Your task
Find the line with "Gewinnspiel (48, 1181)" and the line with "[Jawa – Attakus" in the entries below; output exactly those two lines, every line between them, and no others.
■ ■ ■ ■
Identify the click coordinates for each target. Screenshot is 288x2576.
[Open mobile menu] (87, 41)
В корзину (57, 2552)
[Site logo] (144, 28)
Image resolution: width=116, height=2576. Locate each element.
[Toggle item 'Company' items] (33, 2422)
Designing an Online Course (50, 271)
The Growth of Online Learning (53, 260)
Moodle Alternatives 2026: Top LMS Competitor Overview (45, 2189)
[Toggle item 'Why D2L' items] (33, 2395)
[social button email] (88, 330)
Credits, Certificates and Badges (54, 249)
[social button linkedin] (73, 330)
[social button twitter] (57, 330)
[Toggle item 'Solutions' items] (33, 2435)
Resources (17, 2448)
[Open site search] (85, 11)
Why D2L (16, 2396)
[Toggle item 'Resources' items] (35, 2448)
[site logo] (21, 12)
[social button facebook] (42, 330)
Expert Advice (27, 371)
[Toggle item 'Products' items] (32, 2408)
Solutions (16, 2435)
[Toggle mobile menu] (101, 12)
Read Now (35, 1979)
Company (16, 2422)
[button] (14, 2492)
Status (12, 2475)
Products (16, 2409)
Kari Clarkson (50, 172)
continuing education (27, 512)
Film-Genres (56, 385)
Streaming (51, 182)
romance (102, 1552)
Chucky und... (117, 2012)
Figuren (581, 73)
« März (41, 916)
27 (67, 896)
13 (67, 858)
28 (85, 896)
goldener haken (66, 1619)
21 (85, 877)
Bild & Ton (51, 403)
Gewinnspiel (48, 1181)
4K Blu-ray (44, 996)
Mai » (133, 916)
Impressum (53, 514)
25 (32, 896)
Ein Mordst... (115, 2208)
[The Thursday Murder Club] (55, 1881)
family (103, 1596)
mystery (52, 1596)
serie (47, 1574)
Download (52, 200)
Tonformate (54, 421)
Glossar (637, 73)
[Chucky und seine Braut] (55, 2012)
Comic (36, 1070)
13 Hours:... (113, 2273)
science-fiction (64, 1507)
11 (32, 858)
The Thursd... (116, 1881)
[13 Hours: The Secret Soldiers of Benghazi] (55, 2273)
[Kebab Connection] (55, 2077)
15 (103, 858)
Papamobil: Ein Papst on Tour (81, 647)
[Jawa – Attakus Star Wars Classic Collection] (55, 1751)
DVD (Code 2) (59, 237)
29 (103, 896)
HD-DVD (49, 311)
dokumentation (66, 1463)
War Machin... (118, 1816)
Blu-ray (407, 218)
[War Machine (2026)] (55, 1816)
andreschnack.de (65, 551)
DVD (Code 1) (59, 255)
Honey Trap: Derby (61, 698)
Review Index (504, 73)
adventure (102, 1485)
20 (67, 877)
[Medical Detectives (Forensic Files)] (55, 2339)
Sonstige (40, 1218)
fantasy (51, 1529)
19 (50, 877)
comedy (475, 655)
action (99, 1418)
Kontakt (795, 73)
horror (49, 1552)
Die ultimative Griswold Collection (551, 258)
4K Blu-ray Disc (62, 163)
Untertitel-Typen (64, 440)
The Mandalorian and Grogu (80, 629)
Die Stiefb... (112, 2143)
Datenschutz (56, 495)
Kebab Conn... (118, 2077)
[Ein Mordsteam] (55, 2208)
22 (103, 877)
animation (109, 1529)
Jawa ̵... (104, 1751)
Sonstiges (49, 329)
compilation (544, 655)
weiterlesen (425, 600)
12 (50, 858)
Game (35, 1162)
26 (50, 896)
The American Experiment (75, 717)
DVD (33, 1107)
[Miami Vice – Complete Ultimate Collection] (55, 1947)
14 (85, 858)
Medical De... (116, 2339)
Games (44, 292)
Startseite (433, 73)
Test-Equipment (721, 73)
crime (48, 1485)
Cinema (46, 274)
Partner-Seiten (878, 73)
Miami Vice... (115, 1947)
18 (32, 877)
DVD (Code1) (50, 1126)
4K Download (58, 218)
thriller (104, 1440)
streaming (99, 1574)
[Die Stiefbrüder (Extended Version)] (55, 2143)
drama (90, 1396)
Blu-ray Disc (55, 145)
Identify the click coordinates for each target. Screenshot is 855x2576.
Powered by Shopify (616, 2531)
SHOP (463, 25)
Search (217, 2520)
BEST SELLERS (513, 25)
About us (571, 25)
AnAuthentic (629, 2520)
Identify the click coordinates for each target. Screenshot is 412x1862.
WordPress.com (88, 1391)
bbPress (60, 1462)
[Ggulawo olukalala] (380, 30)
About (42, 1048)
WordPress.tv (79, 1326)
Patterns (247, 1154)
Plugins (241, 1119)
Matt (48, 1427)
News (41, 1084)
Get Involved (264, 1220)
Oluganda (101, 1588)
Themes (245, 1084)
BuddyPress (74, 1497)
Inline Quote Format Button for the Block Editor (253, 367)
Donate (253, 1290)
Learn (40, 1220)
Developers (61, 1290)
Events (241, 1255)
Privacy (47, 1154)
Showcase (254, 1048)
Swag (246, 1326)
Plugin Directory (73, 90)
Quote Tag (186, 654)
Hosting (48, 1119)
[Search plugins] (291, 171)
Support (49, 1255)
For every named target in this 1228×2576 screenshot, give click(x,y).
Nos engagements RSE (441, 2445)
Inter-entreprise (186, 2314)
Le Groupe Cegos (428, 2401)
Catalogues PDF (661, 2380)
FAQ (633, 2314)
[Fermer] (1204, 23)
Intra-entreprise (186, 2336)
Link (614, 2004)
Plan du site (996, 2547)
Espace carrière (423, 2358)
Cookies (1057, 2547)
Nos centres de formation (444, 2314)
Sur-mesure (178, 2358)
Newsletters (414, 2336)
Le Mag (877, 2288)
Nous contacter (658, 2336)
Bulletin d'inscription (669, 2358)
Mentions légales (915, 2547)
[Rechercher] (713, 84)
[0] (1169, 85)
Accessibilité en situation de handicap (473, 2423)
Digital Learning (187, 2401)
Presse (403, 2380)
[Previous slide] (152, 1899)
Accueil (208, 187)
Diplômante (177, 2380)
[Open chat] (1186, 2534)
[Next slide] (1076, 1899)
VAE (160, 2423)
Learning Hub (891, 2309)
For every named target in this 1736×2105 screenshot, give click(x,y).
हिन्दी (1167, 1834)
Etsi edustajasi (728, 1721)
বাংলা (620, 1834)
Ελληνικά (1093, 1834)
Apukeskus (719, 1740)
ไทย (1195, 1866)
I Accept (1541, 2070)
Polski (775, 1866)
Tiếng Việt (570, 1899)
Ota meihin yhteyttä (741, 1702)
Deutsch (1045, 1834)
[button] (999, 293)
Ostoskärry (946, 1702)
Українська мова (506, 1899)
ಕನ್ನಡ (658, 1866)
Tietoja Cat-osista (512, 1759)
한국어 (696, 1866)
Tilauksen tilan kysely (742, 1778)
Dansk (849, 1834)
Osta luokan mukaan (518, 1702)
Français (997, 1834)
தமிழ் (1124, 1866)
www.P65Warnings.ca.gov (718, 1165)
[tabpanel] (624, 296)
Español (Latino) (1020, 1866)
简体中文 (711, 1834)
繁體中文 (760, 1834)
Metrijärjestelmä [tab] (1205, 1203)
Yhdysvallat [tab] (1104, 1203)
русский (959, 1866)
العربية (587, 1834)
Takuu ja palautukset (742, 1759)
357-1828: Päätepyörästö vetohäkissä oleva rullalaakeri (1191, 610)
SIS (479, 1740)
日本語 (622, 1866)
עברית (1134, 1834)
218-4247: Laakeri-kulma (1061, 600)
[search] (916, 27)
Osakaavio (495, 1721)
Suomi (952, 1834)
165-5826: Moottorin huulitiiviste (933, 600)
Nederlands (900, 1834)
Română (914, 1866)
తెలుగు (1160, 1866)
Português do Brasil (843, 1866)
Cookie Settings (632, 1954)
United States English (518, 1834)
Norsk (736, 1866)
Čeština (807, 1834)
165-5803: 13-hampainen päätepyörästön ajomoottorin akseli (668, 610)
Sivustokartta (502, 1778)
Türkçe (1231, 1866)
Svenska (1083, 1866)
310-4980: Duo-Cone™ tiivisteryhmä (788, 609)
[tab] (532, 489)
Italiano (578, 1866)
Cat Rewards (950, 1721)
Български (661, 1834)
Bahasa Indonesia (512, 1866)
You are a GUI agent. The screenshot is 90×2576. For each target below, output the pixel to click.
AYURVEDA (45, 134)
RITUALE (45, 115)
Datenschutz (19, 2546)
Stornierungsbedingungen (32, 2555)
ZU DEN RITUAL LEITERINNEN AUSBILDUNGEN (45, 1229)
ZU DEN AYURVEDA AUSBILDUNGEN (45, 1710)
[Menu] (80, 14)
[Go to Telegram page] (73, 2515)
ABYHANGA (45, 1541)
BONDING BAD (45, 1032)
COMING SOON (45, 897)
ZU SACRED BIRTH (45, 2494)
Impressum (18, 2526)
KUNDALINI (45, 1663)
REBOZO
■ ■ ■ ■
Exercise result
Gewinnspiel (48, 1181)
4K Blu-ray (44, 996)
Mai » (133, 916)
Impressum (53, 514)
25 (32, 896)
Ein Mordst... (115, 2208)
[The Thursday Murder Club] (55, 1881)
family (103, 1596)
mystery (52, 1596)
serie (47, 1574)
Download (52, 200)
Tonformate (54, 421)
Glossar (637, 73)
[Chucky und seine Braut] (55, 2012)
Comic (36, 1070)
13 Hours:... (113, 2273)
science-fiction (64, 1507)
11 (32, 858)
The Thursd... (116, 1881)
[13 Hours: The Secret Soldiers of Benghazi] (55, 2273)
[Kebab Connection] (55, 2077)
15 (103, 858)
Papamobil: Ein Papst on Tour (81, 647)
[Jawa – Attakus Star Wars Classic Collection] (55, 1751)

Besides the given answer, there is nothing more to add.